Karriker grew up on a small, diversified farm in Eastern North Carolina. Karriker received his BS in 1995 from the University of North Carolina at Chapel Hill where he attended as a Morehead Scholar. He earned his DVM and MS from Mississippi State University. He was awarded Diplomate status from the American College of Veterinary Preventive Medicine in 2006. After practicing in an integrated production system, he joined the faculty at Iowa State University Veterinary Diagnostic and Production Animal Medicine Department where he is currently a Morrill Professor and holds the Dr. Douglas and Ann Gustafson Professorship for Teaching Excellence in Veterinary Medicine. He is also the director of the Swine Medicine Education Center, with a mission to teach every swine medicine skill and provide a place for students to practice those skills in modern farm environments. Karriker joined AASV as a veterinary student in 1996. He has served the association as District 6 Director, co-chair of the Collegiate Activities Committee, member of the Program Planning Committee, member of the Pharmaceutical Issues Committee, member of the AASV-National Pork Board Task Force on Antimicrobial Resistance, and member of the Presidential Advisory Council on Combating Antibiotic-Resistant Bacteria. He delivered the 2011 Howard Dunne Memorial Lecture and was honored with the AASV Howard Dunne Memorial Award in 2014.

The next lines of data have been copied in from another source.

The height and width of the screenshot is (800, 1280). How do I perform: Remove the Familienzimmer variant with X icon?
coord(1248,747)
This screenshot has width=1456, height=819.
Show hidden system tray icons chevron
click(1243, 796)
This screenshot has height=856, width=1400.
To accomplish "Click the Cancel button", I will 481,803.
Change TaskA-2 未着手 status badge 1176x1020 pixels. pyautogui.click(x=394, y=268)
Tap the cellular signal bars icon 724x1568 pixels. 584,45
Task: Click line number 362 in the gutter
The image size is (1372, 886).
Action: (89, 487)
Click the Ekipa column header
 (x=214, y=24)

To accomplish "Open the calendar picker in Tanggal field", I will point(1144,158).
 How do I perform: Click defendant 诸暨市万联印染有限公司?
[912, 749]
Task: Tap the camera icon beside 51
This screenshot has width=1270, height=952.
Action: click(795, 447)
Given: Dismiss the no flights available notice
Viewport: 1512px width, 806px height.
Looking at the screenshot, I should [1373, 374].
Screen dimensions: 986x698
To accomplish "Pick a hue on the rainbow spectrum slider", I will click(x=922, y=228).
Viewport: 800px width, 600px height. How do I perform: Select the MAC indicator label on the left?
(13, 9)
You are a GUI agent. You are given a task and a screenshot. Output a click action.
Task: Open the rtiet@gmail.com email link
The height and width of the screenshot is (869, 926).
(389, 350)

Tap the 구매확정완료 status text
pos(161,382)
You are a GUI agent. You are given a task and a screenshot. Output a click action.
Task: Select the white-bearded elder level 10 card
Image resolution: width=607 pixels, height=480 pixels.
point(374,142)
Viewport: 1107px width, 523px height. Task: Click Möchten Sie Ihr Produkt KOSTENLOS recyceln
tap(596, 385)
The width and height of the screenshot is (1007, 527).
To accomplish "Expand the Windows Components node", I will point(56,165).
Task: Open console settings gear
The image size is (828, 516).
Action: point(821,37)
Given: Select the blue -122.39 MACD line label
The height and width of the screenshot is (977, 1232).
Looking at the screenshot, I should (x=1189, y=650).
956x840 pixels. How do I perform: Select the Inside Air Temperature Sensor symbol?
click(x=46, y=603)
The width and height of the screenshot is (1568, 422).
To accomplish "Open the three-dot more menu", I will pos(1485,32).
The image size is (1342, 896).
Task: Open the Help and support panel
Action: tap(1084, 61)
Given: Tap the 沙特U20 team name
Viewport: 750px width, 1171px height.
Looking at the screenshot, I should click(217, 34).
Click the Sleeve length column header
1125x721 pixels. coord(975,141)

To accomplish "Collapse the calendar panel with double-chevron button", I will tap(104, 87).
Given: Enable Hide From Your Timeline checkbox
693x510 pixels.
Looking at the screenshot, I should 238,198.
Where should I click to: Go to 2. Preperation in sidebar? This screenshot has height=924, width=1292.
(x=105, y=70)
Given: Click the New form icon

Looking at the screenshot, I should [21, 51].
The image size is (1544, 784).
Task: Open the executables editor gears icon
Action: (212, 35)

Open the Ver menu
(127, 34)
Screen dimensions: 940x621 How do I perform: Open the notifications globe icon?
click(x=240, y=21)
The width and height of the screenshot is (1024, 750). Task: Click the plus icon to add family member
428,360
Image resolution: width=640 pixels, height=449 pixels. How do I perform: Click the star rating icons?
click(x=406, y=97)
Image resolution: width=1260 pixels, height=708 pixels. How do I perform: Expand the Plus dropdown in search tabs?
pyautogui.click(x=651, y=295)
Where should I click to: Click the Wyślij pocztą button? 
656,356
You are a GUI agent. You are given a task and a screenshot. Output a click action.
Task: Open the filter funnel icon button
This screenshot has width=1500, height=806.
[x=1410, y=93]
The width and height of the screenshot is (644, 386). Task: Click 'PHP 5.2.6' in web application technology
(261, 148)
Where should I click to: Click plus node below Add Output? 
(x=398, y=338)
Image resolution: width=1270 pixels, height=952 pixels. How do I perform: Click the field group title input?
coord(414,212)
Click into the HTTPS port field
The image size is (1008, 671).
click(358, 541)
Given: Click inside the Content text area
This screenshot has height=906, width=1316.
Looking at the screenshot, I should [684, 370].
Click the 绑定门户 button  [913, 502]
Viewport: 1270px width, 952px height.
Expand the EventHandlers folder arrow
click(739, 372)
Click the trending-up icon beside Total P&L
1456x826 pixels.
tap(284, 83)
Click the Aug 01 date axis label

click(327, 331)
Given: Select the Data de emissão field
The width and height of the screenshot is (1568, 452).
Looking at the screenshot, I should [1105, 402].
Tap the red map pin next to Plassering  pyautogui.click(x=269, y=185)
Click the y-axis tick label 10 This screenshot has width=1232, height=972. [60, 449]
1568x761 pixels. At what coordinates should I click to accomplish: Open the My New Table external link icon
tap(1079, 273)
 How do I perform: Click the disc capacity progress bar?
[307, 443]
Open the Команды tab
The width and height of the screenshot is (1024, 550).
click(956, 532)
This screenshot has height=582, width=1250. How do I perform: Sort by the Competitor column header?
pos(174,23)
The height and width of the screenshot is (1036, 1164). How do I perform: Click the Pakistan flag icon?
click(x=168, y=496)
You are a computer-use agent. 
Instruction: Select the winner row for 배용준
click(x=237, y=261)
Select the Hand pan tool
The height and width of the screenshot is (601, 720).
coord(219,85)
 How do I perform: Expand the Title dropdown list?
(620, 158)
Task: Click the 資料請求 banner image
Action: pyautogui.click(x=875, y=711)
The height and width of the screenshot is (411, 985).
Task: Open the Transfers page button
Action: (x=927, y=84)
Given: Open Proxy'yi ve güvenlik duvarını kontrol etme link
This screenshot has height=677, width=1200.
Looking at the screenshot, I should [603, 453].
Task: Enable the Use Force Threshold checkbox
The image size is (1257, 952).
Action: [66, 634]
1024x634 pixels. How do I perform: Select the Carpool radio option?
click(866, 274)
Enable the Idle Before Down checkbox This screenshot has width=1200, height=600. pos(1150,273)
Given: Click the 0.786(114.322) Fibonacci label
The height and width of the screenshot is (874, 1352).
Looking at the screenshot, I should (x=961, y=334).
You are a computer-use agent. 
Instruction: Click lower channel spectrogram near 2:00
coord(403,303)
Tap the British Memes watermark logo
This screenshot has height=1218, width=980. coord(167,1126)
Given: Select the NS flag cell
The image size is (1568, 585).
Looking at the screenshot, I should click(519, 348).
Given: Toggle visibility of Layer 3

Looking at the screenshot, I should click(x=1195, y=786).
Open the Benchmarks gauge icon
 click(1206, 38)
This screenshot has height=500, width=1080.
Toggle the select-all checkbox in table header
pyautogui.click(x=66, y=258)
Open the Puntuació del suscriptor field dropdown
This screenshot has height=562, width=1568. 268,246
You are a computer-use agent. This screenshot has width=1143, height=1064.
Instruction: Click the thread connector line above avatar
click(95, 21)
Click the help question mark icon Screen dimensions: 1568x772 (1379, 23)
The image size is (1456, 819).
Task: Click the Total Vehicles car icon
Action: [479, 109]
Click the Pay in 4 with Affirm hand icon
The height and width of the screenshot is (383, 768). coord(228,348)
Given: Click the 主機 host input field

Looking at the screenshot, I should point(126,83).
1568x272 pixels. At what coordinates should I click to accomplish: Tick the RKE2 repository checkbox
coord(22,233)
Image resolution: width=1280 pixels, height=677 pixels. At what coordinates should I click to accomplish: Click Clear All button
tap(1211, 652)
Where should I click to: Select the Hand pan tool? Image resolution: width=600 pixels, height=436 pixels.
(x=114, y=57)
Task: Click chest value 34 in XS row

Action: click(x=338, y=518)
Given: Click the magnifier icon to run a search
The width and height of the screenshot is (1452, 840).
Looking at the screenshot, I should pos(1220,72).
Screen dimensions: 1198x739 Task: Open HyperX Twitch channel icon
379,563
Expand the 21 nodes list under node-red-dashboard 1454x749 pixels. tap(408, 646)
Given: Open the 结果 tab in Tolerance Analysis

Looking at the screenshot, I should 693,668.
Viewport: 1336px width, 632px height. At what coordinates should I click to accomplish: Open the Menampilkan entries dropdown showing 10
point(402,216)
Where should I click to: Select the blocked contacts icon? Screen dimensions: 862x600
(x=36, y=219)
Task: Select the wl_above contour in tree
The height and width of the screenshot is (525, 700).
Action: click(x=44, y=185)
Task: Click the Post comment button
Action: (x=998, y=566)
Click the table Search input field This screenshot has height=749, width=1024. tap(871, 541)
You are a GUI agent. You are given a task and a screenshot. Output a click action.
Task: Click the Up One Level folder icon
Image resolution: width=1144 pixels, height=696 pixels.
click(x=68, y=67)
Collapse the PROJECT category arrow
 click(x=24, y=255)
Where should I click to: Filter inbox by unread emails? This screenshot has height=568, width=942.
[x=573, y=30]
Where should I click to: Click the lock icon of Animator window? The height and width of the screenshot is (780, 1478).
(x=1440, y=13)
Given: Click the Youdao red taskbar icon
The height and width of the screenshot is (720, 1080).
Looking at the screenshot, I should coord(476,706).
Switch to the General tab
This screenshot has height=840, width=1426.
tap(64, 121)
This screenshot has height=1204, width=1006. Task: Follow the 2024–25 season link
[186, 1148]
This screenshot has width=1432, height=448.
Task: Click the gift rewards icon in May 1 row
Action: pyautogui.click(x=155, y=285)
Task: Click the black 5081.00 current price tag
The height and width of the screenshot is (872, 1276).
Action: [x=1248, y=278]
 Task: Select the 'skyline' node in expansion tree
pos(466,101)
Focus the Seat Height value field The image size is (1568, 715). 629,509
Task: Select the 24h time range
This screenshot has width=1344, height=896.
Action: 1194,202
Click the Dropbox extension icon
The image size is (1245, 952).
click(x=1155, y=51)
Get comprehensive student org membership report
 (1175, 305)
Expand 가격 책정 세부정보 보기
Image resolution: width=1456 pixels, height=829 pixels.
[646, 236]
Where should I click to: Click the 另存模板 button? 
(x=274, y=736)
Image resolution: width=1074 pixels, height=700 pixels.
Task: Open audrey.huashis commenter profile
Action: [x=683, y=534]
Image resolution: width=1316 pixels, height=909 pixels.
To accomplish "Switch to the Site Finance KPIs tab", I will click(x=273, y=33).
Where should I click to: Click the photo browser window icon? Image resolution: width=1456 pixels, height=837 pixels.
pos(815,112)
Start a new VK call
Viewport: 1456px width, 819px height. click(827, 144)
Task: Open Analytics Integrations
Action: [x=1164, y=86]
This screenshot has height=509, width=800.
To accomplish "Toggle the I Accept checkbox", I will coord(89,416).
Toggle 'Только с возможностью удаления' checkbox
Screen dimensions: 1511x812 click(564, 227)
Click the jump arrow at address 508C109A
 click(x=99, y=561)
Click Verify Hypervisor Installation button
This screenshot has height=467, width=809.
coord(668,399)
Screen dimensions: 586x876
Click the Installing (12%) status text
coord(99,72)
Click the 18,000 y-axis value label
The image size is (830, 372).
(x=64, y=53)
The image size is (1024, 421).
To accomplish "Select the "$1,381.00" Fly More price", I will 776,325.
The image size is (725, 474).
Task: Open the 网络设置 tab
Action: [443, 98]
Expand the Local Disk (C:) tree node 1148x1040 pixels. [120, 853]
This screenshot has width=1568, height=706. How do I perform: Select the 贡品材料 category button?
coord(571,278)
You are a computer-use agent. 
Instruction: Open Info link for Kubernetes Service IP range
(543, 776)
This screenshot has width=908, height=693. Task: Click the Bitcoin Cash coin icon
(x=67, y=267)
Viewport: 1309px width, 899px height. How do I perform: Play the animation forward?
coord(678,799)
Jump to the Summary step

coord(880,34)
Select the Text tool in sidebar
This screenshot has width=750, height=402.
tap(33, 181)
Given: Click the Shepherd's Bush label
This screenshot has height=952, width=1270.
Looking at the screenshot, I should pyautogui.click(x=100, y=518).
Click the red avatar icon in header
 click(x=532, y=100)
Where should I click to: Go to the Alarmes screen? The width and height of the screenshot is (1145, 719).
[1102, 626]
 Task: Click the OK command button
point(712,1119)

Commenting on his upcoming role as vice president, Karriker said, "I am looking forward to working with the phenomenal leadership, staff, and membership of the association as we tackle ever more complex health challenges to insure pig health and wellbeing."

Karriker lives in Ames, Iowa with his wife, Racheal, and children Adley and Vaughn.

Senn has served AASV with two terms on the board of directors, as a committee member, as chair of the Foreign Animal Disease Committee, as a student presentation judge, and on the AASV Foundation Board of Directors. During his career, he has worked as a mixed-animal practitioner, swine production veterinarian, and as a technical services veterinarian, providing technical support for products and focused on clinical research, antimicrobial resistance monitoring, antibiotic regulatory issues and emerging infectious disease surveillance. He continues to work as an independent consultant and looks forward to continued opportunities to serve AASV. Senn lives in Newton, Kansas with his wife, Stephanie, and his children Annika and Jakob, who are Kansas State University students.